__Data shown__

______________________________

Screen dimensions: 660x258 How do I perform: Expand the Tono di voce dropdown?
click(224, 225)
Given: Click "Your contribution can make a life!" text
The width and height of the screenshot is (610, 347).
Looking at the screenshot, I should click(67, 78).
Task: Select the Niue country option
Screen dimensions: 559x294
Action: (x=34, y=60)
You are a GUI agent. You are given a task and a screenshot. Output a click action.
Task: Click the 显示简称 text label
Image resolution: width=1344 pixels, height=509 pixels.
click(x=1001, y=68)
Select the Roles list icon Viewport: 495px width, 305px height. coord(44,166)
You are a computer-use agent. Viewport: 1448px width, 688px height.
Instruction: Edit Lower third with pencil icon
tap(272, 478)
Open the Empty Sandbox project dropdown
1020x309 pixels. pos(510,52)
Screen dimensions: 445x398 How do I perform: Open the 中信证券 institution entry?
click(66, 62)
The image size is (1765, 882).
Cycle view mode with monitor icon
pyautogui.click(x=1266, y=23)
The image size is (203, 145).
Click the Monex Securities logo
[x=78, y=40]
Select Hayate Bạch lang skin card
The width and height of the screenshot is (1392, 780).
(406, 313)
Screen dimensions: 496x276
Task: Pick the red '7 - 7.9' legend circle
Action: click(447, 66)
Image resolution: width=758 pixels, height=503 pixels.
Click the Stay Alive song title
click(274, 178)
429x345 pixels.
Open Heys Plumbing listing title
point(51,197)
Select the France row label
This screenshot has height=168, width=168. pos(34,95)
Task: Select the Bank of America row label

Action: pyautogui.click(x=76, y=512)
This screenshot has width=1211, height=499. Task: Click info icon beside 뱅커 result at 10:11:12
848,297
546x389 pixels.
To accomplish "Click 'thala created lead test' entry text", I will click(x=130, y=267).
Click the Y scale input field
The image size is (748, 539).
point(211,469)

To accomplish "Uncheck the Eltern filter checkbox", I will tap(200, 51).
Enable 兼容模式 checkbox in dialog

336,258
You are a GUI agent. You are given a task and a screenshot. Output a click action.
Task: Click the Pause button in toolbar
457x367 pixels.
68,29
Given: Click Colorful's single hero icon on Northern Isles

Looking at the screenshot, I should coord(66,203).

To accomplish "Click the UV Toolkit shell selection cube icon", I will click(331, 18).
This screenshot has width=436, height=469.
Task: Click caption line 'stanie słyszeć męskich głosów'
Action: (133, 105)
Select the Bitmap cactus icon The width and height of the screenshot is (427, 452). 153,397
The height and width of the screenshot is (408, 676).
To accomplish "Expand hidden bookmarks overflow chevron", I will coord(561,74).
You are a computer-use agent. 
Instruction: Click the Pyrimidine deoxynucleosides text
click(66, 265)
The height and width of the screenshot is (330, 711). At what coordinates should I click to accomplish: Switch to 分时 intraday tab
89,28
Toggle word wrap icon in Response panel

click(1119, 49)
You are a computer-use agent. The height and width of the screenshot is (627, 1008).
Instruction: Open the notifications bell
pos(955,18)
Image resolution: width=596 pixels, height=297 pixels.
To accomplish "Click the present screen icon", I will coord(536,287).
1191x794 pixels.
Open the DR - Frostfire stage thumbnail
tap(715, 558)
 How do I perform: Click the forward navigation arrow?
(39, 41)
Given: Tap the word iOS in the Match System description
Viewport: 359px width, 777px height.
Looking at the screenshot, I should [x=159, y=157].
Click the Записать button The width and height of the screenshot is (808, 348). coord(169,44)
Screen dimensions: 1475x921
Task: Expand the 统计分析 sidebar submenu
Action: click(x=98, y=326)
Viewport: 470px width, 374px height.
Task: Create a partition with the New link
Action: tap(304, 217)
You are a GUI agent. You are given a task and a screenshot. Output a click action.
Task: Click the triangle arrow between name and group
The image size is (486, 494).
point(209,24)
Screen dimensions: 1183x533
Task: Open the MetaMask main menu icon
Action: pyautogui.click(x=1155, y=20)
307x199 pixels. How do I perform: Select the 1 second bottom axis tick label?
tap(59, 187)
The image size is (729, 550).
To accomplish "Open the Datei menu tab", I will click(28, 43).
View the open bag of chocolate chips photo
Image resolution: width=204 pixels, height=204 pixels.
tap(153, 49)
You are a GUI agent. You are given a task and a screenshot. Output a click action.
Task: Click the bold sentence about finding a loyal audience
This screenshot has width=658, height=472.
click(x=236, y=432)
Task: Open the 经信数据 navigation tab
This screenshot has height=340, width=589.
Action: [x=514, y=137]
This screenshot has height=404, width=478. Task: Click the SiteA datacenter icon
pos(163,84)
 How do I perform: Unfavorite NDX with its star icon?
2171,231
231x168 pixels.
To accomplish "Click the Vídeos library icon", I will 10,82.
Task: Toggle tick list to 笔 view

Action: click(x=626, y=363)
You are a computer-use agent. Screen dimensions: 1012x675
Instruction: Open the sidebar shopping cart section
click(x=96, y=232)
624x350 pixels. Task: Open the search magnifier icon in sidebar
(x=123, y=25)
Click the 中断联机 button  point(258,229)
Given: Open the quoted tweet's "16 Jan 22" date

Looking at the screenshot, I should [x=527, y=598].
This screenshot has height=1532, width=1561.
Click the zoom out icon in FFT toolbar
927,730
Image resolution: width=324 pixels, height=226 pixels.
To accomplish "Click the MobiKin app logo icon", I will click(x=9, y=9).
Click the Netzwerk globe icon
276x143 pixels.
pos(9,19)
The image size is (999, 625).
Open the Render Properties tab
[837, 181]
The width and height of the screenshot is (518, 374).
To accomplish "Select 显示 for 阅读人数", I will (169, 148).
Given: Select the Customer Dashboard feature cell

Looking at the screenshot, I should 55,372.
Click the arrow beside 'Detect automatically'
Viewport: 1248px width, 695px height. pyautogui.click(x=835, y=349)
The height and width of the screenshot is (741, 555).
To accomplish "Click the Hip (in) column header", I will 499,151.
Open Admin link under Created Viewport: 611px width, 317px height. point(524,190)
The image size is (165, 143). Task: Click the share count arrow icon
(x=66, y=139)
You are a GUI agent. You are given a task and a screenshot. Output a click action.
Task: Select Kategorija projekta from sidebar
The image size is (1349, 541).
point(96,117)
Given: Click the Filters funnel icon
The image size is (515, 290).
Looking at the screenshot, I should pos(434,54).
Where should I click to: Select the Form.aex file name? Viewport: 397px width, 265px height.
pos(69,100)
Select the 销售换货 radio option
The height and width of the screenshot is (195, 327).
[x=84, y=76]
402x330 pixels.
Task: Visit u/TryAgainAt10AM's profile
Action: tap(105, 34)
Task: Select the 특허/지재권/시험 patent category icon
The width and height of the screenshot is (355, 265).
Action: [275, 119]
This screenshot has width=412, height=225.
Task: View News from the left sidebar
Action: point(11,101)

______________________________

__Exercise prompt__
From the records, copy out each line that includes the string "computer".

__The answer__
You are a computer-use agent. Viewport: 1448px width, 688px height.
You are a computer-use agent. 
You are a computer-use agent. The height and width of the screenshot is (627, 1008).
You are a computer-use agent. Screen dimensions: 1012x675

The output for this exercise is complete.